- **PROVIDED ENTRIES**:
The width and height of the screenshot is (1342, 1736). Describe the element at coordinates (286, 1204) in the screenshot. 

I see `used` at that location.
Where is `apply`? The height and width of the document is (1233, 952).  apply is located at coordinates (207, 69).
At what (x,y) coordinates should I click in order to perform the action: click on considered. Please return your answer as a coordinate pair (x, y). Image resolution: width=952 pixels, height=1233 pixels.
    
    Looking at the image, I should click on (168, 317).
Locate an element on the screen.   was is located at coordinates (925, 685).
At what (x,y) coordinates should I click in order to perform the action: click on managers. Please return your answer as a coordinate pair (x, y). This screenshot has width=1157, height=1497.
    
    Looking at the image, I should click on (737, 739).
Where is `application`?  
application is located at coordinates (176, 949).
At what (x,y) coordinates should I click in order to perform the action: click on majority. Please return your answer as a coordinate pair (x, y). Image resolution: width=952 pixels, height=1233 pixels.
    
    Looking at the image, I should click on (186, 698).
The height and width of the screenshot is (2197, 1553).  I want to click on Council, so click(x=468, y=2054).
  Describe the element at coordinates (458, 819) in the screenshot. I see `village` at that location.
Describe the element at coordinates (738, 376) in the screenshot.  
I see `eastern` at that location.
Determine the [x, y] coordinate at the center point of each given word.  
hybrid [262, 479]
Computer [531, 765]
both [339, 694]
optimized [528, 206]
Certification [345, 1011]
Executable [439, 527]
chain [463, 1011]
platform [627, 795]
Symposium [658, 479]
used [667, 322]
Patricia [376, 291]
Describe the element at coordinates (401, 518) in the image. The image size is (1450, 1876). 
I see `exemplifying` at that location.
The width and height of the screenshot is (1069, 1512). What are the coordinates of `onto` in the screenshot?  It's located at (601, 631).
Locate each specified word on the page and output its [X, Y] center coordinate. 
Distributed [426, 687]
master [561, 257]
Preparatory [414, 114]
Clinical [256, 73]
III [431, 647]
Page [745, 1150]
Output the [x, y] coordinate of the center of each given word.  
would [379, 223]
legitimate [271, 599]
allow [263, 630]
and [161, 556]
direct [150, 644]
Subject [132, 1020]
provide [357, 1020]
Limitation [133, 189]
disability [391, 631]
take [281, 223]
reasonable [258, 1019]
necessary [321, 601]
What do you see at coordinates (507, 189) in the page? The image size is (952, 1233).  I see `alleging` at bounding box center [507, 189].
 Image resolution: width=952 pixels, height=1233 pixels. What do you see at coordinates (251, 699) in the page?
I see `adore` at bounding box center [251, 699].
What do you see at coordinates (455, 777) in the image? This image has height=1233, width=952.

- **DIRECTIVE**:
Reproduce verbatim the part of the entries that opens with the line containing "The height and width of the screenshot" and closes with the line containing "Patricia [376, 291]", including both of those lines.

- **IN RESPONSE**:
The height and width of the screenshot is (2197, 1553).  I want to click on Council, so click(x=468, y=2054).
  Describe the element at coordinates (458, 819) in the screenshot. I see `village` at that location.
Describe the element at coordinates (738, 376) in the screenshot.  
I see `eastern` at that location.
Determine the [x, y] coordinate at the center point of each given word.  
hybrid [262, 479]
Computer [531, 765]
both [339, 694]
optimized [528, 206]
Certification [345, 1011]
Executable [439, 527]
chain [463, 1011]
platform [627, 795]
Symposium [658, 479]
used [667, 322]
Patricia [376, 291]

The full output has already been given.